HOW TO COMPLETE THIS TASK:
Would you return the lines between the one holding "Where should I click to: Switch" and the one holding "Task: Click the 办公网 panel title", inclusive, and only those, exactly as they stand in the listing below?

###

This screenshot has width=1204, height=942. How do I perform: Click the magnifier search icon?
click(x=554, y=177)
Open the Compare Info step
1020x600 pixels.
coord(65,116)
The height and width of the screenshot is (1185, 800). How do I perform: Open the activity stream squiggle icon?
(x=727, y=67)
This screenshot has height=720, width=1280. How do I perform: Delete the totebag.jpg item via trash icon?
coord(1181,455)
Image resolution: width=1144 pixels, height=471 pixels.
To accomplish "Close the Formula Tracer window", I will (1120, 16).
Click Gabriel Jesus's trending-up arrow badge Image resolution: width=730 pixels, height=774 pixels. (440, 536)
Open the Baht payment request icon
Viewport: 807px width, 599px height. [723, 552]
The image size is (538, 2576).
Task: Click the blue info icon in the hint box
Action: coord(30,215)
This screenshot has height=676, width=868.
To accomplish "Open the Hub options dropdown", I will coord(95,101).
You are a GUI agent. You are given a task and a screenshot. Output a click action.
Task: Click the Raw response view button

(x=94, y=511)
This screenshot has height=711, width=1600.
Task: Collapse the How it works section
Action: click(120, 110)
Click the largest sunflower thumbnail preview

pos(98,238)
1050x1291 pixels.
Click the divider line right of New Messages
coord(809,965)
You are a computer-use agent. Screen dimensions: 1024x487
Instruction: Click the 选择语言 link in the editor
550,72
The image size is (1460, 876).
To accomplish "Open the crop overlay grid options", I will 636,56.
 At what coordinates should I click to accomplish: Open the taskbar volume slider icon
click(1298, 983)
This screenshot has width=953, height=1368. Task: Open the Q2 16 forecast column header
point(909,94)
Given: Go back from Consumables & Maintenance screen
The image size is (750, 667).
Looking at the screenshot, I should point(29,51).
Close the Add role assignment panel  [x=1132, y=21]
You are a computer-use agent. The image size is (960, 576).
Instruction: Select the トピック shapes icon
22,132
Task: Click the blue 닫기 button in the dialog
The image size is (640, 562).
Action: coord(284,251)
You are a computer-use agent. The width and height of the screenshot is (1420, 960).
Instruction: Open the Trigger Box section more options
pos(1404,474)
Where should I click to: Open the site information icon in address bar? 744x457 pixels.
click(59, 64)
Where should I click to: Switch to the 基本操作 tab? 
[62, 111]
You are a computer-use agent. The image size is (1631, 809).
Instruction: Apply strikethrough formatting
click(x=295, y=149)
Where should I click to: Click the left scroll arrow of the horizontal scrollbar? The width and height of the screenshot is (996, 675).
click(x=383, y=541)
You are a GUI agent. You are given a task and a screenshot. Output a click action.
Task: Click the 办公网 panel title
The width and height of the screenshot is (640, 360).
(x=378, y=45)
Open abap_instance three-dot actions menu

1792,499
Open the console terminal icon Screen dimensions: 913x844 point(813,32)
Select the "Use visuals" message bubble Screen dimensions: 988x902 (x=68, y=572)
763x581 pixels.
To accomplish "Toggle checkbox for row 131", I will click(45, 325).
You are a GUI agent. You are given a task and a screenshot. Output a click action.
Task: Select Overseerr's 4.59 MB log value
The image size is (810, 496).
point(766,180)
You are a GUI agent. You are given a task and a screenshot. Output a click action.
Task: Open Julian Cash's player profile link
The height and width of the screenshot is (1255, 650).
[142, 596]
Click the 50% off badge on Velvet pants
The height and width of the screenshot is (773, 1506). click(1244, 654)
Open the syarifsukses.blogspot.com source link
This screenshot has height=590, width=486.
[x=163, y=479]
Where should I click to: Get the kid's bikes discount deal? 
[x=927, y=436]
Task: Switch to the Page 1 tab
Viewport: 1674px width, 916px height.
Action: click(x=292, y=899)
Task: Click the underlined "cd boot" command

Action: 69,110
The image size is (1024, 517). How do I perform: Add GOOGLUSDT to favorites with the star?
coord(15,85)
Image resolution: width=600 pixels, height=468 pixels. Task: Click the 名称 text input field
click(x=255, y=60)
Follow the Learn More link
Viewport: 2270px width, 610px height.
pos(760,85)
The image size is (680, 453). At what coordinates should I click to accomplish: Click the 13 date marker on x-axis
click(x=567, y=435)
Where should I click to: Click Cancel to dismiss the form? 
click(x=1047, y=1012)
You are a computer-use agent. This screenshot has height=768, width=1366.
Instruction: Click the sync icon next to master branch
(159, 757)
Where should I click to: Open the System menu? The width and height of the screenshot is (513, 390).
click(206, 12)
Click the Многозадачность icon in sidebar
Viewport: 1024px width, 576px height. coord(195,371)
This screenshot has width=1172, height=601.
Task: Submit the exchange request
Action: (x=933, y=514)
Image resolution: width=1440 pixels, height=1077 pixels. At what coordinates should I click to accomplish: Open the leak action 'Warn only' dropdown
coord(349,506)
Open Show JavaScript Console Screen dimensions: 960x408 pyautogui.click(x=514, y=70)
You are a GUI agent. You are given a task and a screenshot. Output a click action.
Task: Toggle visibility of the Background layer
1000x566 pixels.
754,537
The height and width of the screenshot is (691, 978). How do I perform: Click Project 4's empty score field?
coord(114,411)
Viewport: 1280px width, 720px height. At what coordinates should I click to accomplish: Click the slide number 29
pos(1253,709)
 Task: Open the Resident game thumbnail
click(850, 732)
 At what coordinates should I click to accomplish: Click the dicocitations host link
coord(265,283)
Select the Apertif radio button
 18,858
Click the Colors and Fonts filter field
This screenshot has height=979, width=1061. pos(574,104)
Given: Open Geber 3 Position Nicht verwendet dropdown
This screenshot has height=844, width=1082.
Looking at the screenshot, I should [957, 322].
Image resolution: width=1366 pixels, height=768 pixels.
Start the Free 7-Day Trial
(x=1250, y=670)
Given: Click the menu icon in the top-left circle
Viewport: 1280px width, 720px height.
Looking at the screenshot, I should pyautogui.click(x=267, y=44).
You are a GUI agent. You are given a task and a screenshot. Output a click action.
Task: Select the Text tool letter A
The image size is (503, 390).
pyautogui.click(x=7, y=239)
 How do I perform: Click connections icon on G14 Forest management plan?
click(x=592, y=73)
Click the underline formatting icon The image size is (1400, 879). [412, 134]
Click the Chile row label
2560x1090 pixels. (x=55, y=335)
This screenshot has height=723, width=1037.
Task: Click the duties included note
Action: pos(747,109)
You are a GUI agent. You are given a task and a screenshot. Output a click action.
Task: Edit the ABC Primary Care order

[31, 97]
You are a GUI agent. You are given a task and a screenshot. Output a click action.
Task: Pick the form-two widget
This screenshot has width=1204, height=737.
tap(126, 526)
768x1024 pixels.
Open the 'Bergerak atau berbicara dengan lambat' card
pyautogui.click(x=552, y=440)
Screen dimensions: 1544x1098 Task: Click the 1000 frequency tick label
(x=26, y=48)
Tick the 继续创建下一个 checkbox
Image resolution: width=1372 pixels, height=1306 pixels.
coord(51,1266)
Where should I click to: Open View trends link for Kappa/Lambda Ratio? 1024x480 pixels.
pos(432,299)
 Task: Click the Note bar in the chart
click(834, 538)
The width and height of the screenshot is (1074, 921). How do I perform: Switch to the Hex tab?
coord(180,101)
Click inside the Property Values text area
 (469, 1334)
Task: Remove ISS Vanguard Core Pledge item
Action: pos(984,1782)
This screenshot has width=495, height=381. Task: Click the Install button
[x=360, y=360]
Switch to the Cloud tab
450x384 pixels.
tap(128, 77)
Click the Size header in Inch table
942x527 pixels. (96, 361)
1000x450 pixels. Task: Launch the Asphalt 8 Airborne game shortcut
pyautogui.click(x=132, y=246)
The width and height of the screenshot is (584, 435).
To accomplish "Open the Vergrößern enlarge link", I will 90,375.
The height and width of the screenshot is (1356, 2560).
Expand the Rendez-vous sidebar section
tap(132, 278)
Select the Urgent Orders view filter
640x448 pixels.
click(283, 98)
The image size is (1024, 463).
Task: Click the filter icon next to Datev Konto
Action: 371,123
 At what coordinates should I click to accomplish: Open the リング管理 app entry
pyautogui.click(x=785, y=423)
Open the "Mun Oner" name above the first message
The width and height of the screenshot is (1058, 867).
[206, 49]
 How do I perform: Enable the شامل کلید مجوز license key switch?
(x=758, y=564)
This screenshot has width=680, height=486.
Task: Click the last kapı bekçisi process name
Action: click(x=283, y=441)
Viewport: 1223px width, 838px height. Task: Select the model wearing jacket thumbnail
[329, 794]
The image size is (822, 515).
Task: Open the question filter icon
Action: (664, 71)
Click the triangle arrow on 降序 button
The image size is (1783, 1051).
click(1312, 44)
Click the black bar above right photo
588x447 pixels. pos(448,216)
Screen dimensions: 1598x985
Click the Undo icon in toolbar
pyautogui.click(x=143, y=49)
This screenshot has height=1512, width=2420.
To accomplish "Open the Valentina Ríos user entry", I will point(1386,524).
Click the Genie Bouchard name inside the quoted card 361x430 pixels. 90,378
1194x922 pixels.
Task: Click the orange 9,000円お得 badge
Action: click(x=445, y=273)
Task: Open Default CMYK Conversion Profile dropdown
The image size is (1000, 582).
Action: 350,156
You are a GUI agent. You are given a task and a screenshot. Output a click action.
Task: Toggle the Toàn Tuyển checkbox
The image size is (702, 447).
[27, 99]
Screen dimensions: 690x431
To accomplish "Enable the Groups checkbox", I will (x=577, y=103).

###

RESPONSE:
Where should I click to: Switch to the 基本操作 tab? 
[62, 111]
You are a computer-use agent. The image size is (1631, 809).
Instruction: Apply strikethrough formatting
click(x=295, y=149)
Where should I click to: Click the left scroll arrow of the horizontal scrollbar? The width and height of the screenshot is (996, 675).
click(x=383, y=541)
You are a GUI agent. You are given a task and a screenshot. Output a click action.
Task: Click the 办公网 panel title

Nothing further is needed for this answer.